Our third question is around inventory. Can you talk about your expectations for inventory growth in the second half? Do you see or have you seen any disruption in shipments due to the global supply chain?
Yeah, inventory, first off, I'd say it's been a hallmark of success for Tractor Supply . I think, you know, we're one of the maybe only retailers that had not had an inventory situation at some point over the last five or six years. You know, it's pretty much been within [1% or 2%] of comp sales growth each quarter. Our inventory growth, and we'd expect that to continue to be the case. We've also been very fortunate that even in the context of tariffs and some of the supply chain disruptions to have not had issues in our stores in terms of out of stocks.

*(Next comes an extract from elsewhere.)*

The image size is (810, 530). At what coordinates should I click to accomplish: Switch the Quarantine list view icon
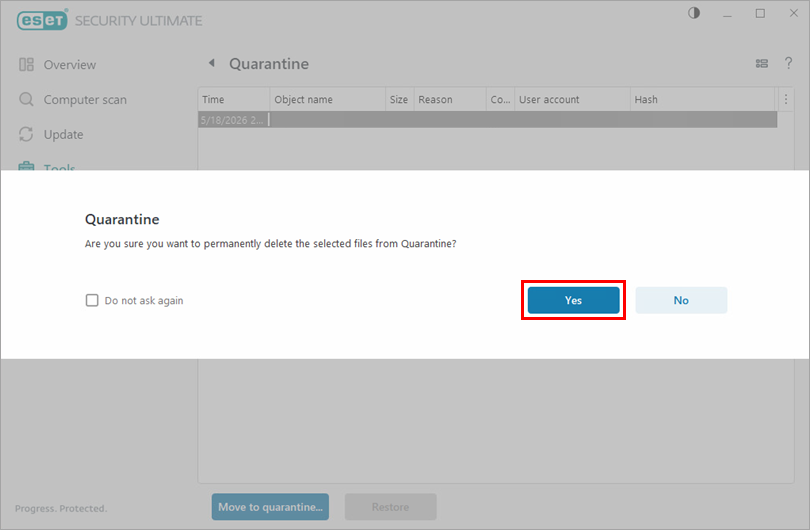tap(761, 64)
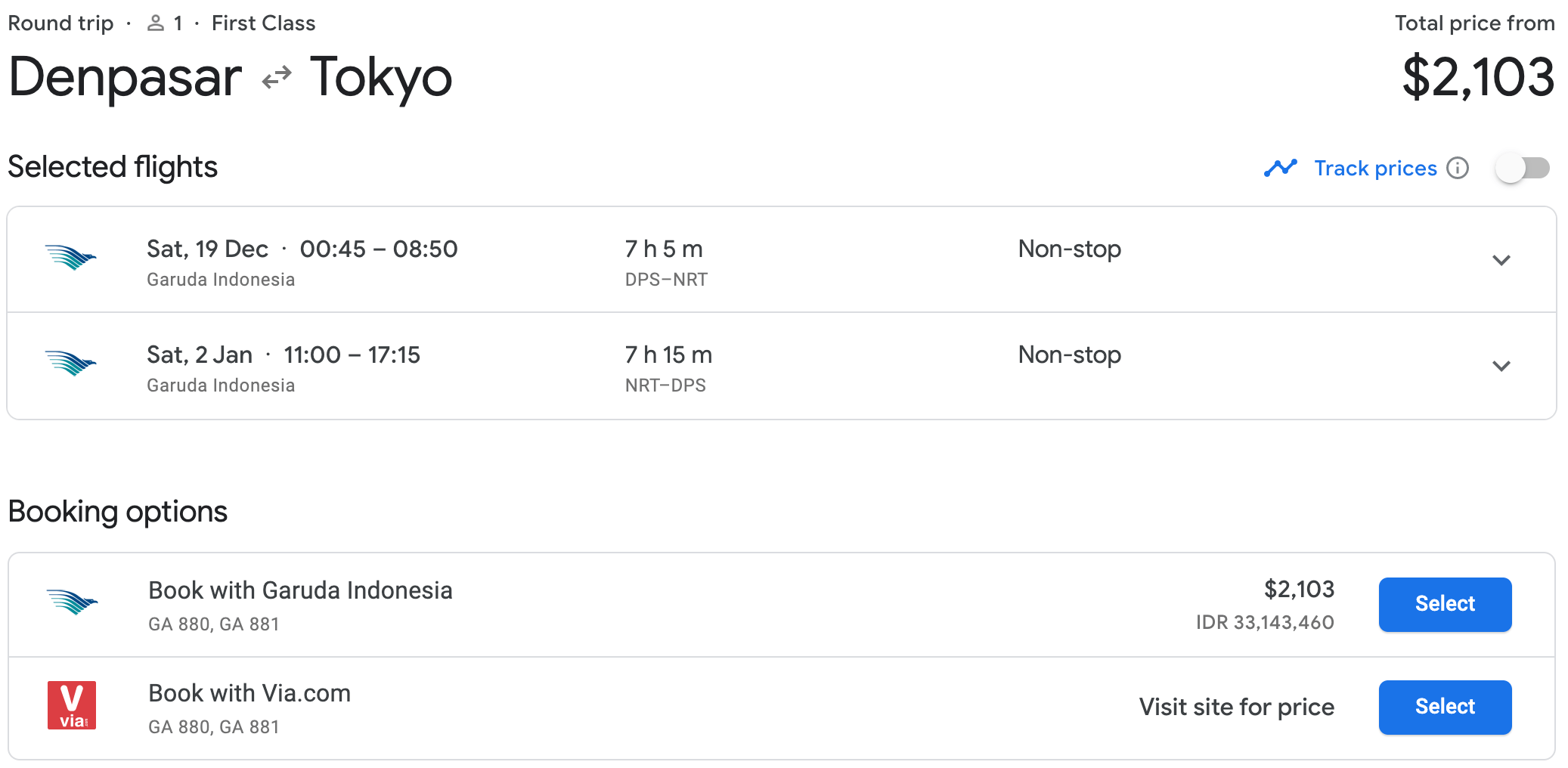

Teams navigated and managed those very well, found alternative vendors where there was necessary, or worked with our existing domestic vendors to adjust accordingly. I don't think you'll see much of that going into the back half of this year.
You know, maybe a few of the seasonal programs, you might see a little lighter bias and some slightly higher inventories because those came out of countries that have higher tariffs. Everybody's kind of trying to figure out those elasticities. Otherwise, I think you're going to, you know, for the vast majority of our business, it's steady as she goes and very straightforward. I think that's how it'll play out for next year as well.
Okay. Our next question is on margins. What is your expectation for non-tariff margin drivers? This is into 2026 again. Freight, wages, materials, do you expect it to be better, same, or worse?
Starting with freight, I think the backdrop is generally freight, both domestic and import, are at or near pre-pandemic levels today. The backdrop puts us in a position with pretty much same, maybe a slight or modest rate increases how I'd expect for 2026. Wages, same. On materials, for us, commodity pricing is probably the biggest material type input cost. Commodity pricing is also at more historic lows at this point. It's hard to predict what commodity pricing is going to be like in 2026, but our expectation would be same to modestly up in 2026 based on the position where it's at today.
Great. Our last question is about the competitive landscape and consolidation. I do think we've seen more bankruptcies and more door closures this year than we've seen in quite some time. Do you think market share consolidation will speed up, slow down, or be about the same in 2026?
I think it'll be about the same. To your point on retail, 2020, 2021, and 2022, I think as the industry went through those dynamics, it delayed some of the inevitable, right? If you go back and you read about retail in 2017, 2018, 2019, there was a lot of store closings occurring and a lot of commentary about future store closings occurring. I think 2021, 2022, delayed that, and you're starting to see that pick up in 2023 and in 2024 and into 2025. I think that will continue as we look forward. The good news for Tractor Supply is we haven't shut a store down in 10 years, over 10 years. All of our stores are incredibly cashflow positive, profitable, doing very well.
We've got significant scale in our industry, and a number of other distinct advantages we've talked about, whether it's our digital assets, our supply chain, our Neighbor's Club program. We take all those competitive advantages, and I think it allows us to continue to gain share. We've been a beneficiary of share for multiple decades now in the industry, and certainly the fragmentation is still out there. I think small businesses struggle in these sorts of dynamic environments, particularly the ones that we compete with, which are mostly kind of operating on a cashflow basis. That all sets us up for some nice dynamics to continue to take share.
Okay, with that, we'll conclude our chat. Thank you.
Great, thank you for joining us today.